Exclusive: Craig Gordon reveals his long-term Hearts and Scotland plan after surpassing Tynecastle royalty
Names on the list conjure memories of Hampden Park roaring under the floodlights; a collection of men assimilated by true Scottish spirit and a touch of gallus swagger.
Dave Mackay, Willie Bauld, Alex Young, John Cumming, John Robertson and Bobby Walker are just a few standouts on the inventory of Hearts players capped by Scotland. Top of the pile is now the club’s current captain, Craig Gordon.
With Hampden roaring under the lights last Monday, a vintage combination of that Scottish spirit and gallus swagger overwhelmed Denmark whilst Gordon set a new record. It was his 33rd cap as a Hearts employee – 64th overall – surpassing Steven Pressley’s tally of 32.
The goalkeeper’s stars may well be aligning as his 39th birthday approaches. He rejoined his formative club from Celtic 18 months ago and instantly became first-choice goalkeeper again. He quickly earned a Scotland recall and helped Hearts back into the Premiership.
Then he was appointed captain at Tynecastle this summer and achieved a place in the international squad for the European Championship. After watching from the substitutes’ bench throughout Scotland’s three group games, Gordon regained the No.1 position from David Marshall in September.
He now stands just two play-off games away from the pinnacle of a World Cup appearance. All of the above were long-standing targets in his mind. Gordon has been a man with a plan for the last year and a half – a dark blueprint, if you will. Playing at Qatar 2022 featured prominently on it and he feels no urge to pinch himself at the possibility.
“Not really because that was everything I set out to do,” he told the Evening News. “You have to set your goal high and that’s what mine was. You work to achieve it. That was the best-case scenario for me and I was going to work as hard as I could to try and reach that target.
“So far, it’s gone very well. There is still a good bit to go but I tried to aim for the very top and then see where it gets me.
“It was definitely a goal when I came back to Hearts, to get myself back into the international team. That cap record was something I had an eye on. If I could possibly get back into the side, that was something I could try and get.
“I’m immensely proud to be the most-capped Hearts player in 147 years of history. It’s really humbling and a massive achievement for me. My family are super-proud of that and hopefully I can add a few more caps as well.”
The accomplishment is merely underlined by the Tynecastle royalty Gordon has surpassed. Seeing some of the names below his own hammers it home. “It does. The list is fantastic – so many players who have done so well for this club in the past. To finally be at the top of that list is fantastic,” he said.
“There have been a few trials along the way, injuries and such like, but to get to the top of that pile is something I really treasure. Hopefully I’ll set a good record for somebody else to try and beat.”
It may be some time before anyone else gets a look-in, actually.
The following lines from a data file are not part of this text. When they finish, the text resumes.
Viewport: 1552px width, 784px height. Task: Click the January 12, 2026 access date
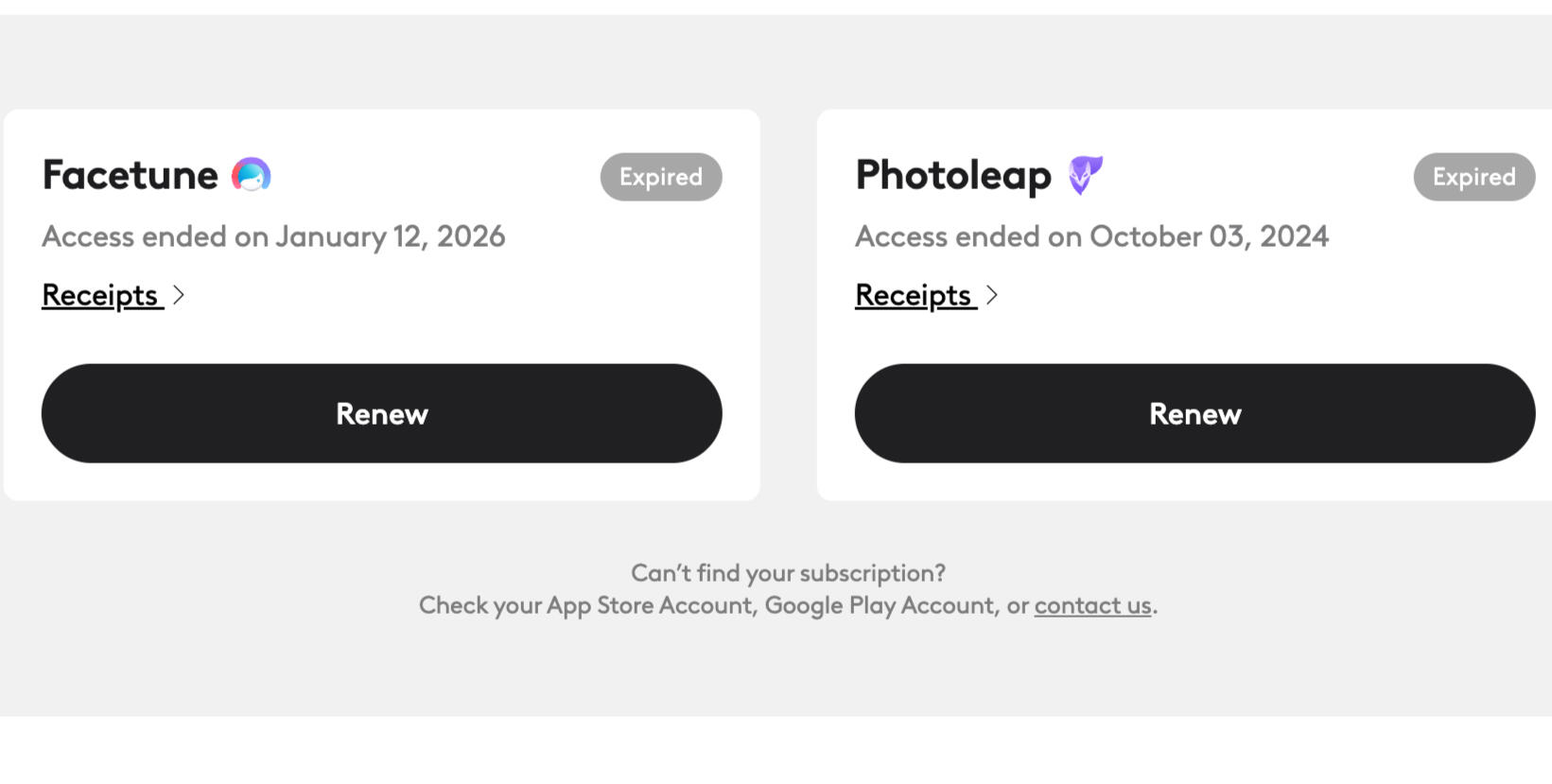[x=390, y=236]
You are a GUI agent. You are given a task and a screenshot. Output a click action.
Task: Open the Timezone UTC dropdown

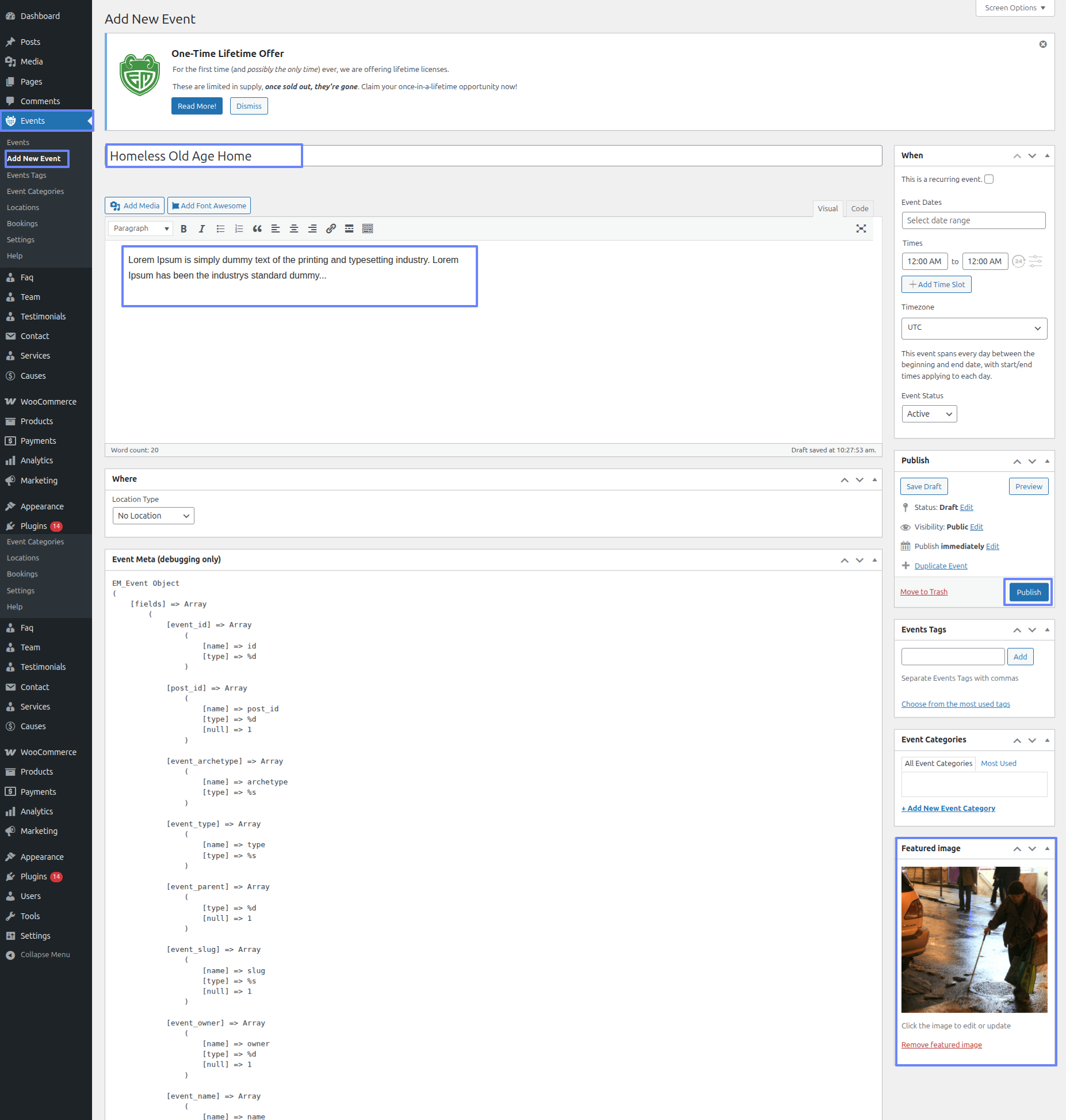(973, 328)
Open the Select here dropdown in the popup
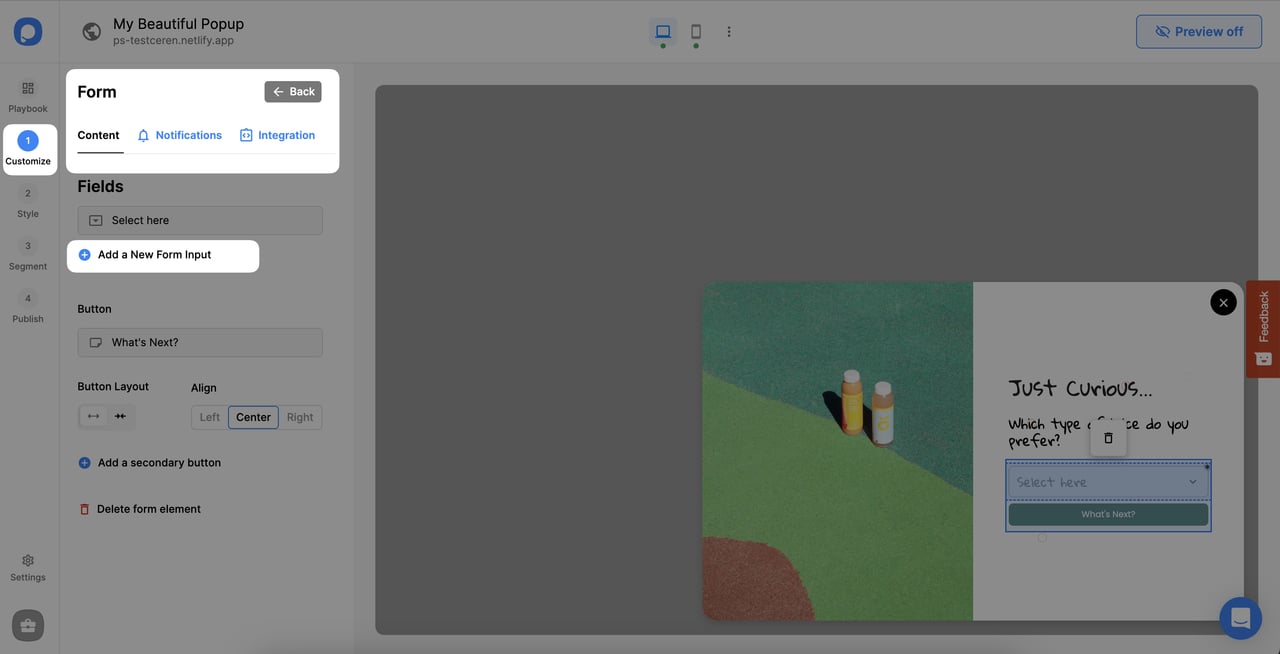Image resolution: width=1280 pixels, height=654 pixels. 1108,481
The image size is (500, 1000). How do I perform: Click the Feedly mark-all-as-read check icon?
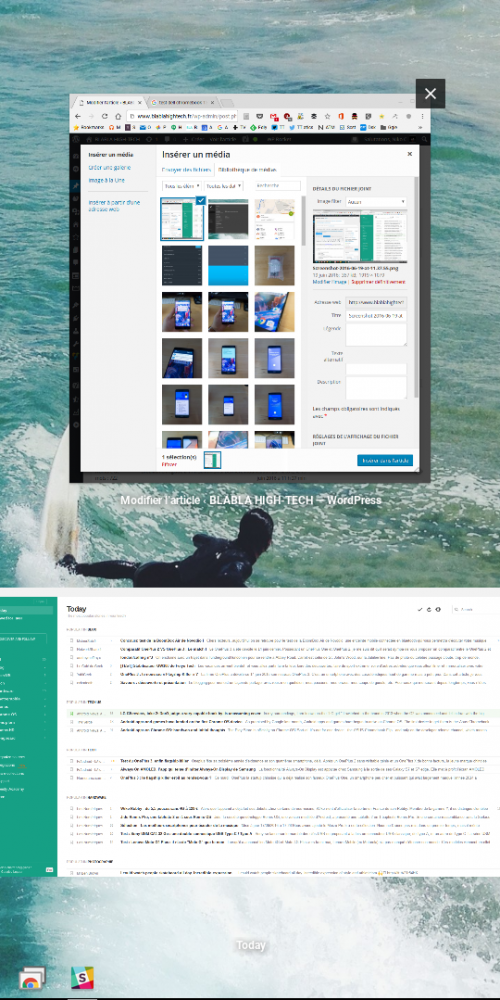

Marshall, Jon McLaughlin, Zander Clark, Liam Kelly or other contenders can harbour designs on the Scotland goalkeeping slot, but Gordon has no intention of relinquishing his role after working fiercely to reclaim it.
His gloves are hot at both club and international level just now and anyone supposing he is winding down in his late 30s would be wise to think again. Fitness permitting, he may well prolong his career into his 40s.
Hearts supporters will understand the argument that their keeper may actually be improving with age given his displays this season and last. If he is motivated to make up for losing almost three years of his career to injury by extending his playing days, only the cruellest rivals would begrudge him doing so.
“I want to keep going as long as I can,” he explained. “If I can keep playing well here at Hearts then I can give myself that opportunity to play as long as I can. I will try to set the bar as high as I can and we will see where that is at the end of my career.”
The World Cup will be underway in Qatar 12 months from now. It is the final part of the plan Gordon is executing. He experienced thrilling Champions League nights and treble-trophy hauls at Celtic, plus the glitz of England’s Premier League with Sunderland, not forgetting Scottish Cup success during his first spell at Hearts.
World Cup participation would be an enormous bonus at any stage of any footballer’s career. For most it would be regarded as the ultimate highlight. At Gordon’s age, the chance to play for Scotland at a major tournament represents something of a holy grail.
“It’s going to be another huge ask to win another two games in a row against two top-quality teams in the play-offs,” he admitted. “The first one is at home so we will give that one our best shot. If we can get through, we have a one-off game against anybody.
“We will try our very best to get to the World Cup. These opportunities don’t come around that often so we will give it everything we have to try and make it happen.”